The result: array healthy, zero I/O errors, bad-block lists empty, and within seconds of the services coming back, the full camera fleet was writing video again. Total surgery time: about an hour. Zero permanent data loss.
The gotcha worth its own paragraph
These appliances don’t assemble their array from a config file the way a generic Linux server does. A storage daemon brings the array up at boot. That means the daemon will happily re-assemble and re-mount the array out from under you in the middle of a repair if you don’t stop it — and it has to be running again before reboot or the box comes up with no storage at all. Finding and accounting for every one of those interlocking services (seventeen, including media-server processes that respawn instantly when killed) was most of the actual work. The headline command takes one second; safely getting the system into a state where that command is safe to run takes the hour.
The kicker
Once a system surprises you, the right question is: where else do we have this and not know it yet?

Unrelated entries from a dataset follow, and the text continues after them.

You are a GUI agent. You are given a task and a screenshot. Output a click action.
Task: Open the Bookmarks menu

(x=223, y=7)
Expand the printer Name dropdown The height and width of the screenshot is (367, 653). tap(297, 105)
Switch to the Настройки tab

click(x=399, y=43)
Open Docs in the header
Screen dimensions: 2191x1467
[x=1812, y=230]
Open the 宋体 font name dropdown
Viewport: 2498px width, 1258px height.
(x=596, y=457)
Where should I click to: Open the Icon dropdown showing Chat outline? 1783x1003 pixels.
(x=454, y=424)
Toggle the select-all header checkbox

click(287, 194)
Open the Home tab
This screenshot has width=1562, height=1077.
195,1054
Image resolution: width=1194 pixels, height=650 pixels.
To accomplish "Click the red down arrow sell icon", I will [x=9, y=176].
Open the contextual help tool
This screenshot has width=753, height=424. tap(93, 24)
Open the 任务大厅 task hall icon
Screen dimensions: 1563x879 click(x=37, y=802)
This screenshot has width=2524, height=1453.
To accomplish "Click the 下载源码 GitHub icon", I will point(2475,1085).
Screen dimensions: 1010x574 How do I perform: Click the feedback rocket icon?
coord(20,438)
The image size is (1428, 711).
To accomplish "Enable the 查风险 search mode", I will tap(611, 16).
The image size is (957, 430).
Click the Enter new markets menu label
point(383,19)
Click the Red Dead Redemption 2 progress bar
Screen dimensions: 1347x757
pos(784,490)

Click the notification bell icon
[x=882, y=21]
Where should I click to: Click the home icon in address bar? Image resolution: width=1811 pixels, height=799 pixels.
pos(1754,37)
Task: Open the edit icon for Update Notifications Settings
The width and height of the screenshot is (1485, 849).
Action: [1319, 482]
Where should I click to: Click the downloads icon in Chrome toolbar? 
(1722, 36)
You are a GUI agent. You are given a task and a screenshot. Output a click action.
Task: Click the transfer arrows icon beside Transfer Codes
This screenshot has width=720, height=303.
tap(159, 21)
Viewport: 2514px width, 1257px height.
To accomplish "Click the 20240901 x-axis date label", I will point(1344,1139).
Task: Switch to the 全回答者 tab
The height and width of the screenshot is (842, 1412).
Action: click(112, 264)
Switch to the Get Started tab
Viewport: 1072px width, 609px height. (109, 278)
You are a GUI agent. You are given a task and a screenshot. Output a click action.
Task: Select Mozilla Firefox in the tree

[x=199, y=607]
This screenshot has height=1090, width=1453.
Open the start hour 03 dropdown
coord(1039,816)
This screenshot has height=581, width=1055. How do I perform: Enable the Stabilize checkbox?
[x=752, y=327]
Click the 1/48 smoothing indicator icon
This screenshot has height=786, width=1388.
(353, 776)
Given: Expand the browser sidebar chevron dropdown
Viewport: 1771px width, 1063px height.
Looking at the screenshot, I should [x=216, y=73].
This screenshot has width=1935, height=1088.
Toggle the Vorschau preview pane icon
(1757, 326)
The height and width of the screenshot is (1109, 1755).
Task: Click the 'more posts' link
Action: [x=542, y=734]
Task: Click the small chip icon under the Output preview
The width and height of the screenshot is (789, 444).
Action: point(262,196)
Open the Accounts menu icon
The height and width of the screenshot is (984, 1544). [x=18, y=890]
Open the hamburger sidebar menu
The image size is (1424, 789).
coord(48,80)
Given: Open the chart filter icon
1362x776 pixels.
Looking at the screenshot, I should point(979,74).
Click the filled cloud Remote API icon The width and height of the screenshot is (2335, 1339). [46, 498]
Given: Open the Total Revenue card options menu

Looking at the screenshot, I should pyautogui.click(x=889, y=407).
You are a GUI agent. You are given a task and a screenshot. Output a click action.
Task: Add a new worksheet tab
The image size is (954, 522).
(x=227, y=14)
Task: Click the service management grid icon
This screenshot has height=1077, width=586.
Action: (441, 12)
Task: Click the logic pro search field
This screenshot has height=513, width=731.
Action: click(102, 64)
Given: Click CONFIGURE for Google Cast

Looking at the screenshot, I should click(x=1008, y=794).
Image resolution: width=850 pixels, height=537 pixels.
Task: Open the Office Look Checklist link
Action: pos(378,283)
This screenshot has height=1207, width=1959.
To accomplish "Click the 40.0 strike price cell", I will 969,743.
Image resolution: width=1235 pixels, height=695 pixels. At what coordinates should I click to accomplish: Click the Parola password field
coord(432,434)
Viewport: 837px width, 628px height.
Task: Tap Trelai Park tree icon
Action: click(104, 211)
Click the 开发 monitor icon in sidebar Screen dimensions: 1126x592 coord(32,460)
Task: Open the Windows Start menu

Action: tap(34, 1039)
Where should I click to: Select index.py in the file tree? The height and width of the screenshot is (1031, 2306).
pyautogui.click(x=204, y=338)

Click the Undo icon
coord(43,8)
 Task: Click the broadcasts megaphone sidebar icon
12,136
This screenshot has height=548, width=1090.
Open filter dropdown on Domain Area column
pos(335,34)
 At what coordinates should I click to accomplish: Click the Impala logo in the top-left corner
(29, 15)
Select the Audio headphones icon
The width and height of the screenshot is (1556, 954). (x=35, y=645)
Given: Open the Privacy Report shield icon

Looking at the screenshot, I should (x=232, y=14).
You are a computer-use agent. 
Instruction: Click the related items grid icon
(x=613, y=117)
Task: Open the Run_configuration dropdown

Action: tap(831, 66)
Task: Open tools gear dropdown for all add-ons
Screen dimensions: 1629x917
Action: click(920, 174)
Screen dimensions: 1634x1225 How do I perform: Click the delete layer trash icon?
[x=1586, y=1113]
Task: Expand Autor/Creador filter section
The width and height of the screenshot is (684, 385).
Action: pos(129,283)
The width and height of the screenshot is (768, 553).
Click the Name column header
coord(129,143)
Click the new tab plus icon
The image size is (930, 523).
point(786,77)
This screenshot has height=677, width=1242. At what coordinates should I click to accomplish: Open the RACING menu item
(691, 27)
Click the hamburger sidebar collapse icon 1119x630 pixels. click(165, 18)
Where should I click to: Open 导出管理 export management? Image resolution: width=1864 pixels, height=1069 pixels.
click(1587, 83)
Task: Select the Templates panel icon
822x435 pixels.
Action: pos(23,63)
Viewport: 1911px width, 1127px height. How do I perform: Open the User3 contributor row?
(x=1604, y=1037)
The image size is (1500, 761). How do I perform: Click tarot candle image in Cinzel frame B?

So we audited every storage system under management for the same fingerprint. Most weren’t even capable of this failure (different storage technology). One was clean. And one other recorder was sitting in the earliest stage of the exact same bug — two phantom bad-block ranges just beginning to form, still recording fine, no errors yet. Caught months before it would have become an outage. We added automated monitoring across the fleet that checks these lists every 30 minutes, so the next occurrence is a 30-minute alert instead of a two-day blackout.
Takeaways
- Symptoms lie. Health data doesn’t. The single most useful five minutes of this entire incident was reading SMART and seeing all zeros. That one fact ruled out the obvious-but-wrong diagnosis and pointed at the real one.
- The bad-block list is a footgun. If you run Linux software RAID, know this feature exists, know it can manufacture failures out of transient hiccups, and know
--update=force-no-bblis how you clear it. Consider monitoring for non-empty lists proactively. - The intuitive fix can be the destructive one. “Replace the disk” would have deepened the hole. Sometimes the move is to change nothing physical and correct the software’s bad bookkeeping.
- Always back up before array surgery, even when you’re confident. Especially when you’re confident.
- Then go look at everything else. The bug you just fixed is rarely the only instance of it you own.
The hardware was never broken. The drives were never dying. A fifteen-year-old software feature, trying to be helpful, wrote down a problem that didn’t exist and then refused to work around its own mistake. Once you can see that, the fix is almost anticlimactic. Seeing it is the job.